Gemeinsam mit der früheren Slalom-Juniorenweltmeisterin Moltzan auf dem Podest zu stehen - es war der erste US-Doppelsieg im Slalom seit den Geschwistern Marilyn/Barbara Cochran 1971 - machte die Sache für Shiffrin richtig emotional. "Ich weiß, wie hart ich arbeite. Ich weiß, wie hart Paula und das ganze Team arbeitet. Wir sind den ganzen Winter von zuhause weg, wir verzichten auf wirklich viel und ich weiß, wie sehr sie das will. Das gemeinsam mit ihr zu erleben macht den 80. und 50. Sieg noch viel spezieller", sagte Shiffrin, die ihre ein Jahr ältere Teamkollegin seit Ewigkeiten kennt. "Ich und Paula fahren seit Whistler-Cup-Zeiten (Kinderrennen, Anm.) gemeinsam."
Zweites Tripple am Semmering
Vor exakt sechs Jahren hatte Shiffrin schon einmal das Technik-Triple am Semmering geholt. Schon damals - nach ihrem 23. Streich im Slalom - wurde gemutmaßt, dass die damals 21-Jährige sich bald zur erfolgreichsten Ski-Rennläuferin der Geschichte aufsteigen könnte. Bleibt sie gesund und hält sie ihren phänomenalen Schnitt von einem Sieg bei jedem dritten Rennstart aufrecht, ist das Erreichen der historischen 100er-Marke nur eine Frage der Zeit. Schon in Zagreb könnte sie Lindsey Vonn (82) an Siegen einholen, wenn sie beide Slaloms (4. und 5. Jänner) gewinnt.

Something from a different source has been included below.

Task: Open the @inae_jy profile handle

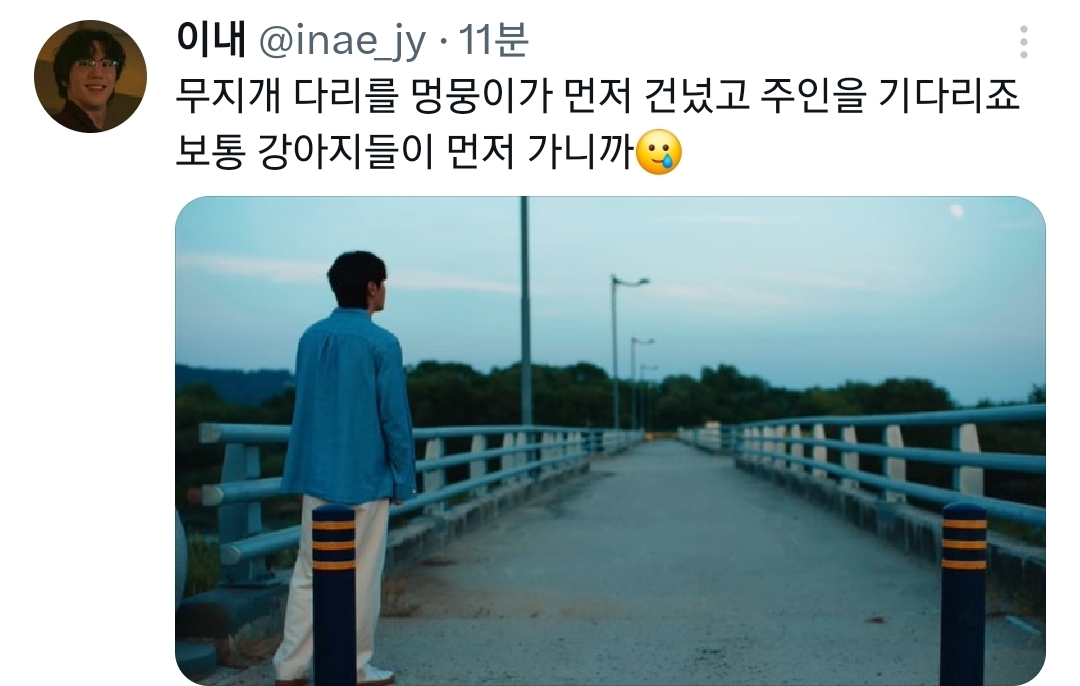Action: tap(342, 41)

Vor fast genau zehn Jahren hat Shiffrin in Aare ihren Premierensieg gefeiert. Seither dominiert sie den Weltcup-Zirkus zwar in schier unverwüstlicher, aber extrem menschlicher Manier - kaum eine Athletin spricht so offenherzig über Erfolgsdruck und Selbstzweifel. Der unerwartete Tod ihres Vaters Jeff im Februar 2020 war ein Schicksalsschlag, den es erst zu verdauen galt. Die letzten drei Jahre seien schwierig für sie gewesen, betonte sie am Semmering.

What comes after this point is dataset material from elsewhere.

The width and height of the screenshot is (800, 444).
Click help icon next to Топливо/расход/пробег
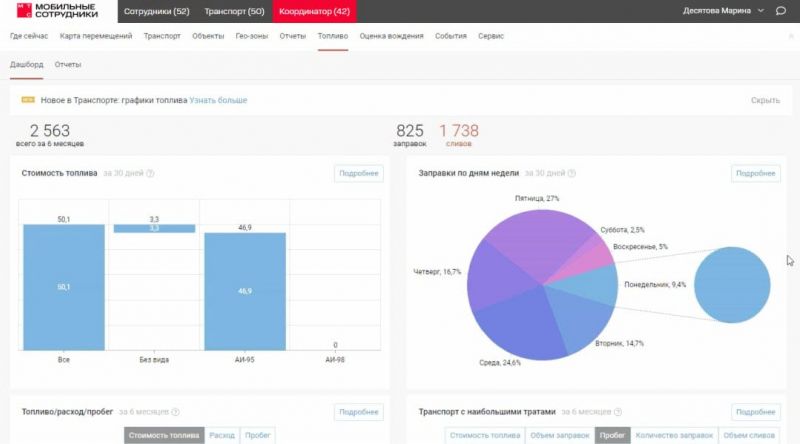(x=176, y=412)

"Jetzt ist sie wieder happy", ist sich Atomic-Rennchef Christian Höflehner sicher. Den Sieg im Super-G von St. Moritz bezeichnete er als Goldes wert, die gemeinsamen Weihnachtstage mit Partner Aleksander Aamodt Kilde dürften für die nötige Lockerheit bei der überlegen im Gesamtweltcup Führenden gesorgt haben. Für Höflehner steht fest: "Jetzt ist sie im Flow." Insbesondere der erste Slalom-Lauf am Donnerstag kam einer Machtdemonstration gleich, als Shiffrin der Konkurrenz um sieben Zehntelsekunden enteilte. "Jetzt hat sie wieder ihre Phase, wo sie uns um die Ohren fährt", sagte Katharina Truppe. "Man muss das akzeptieren und kann nur weiter üben."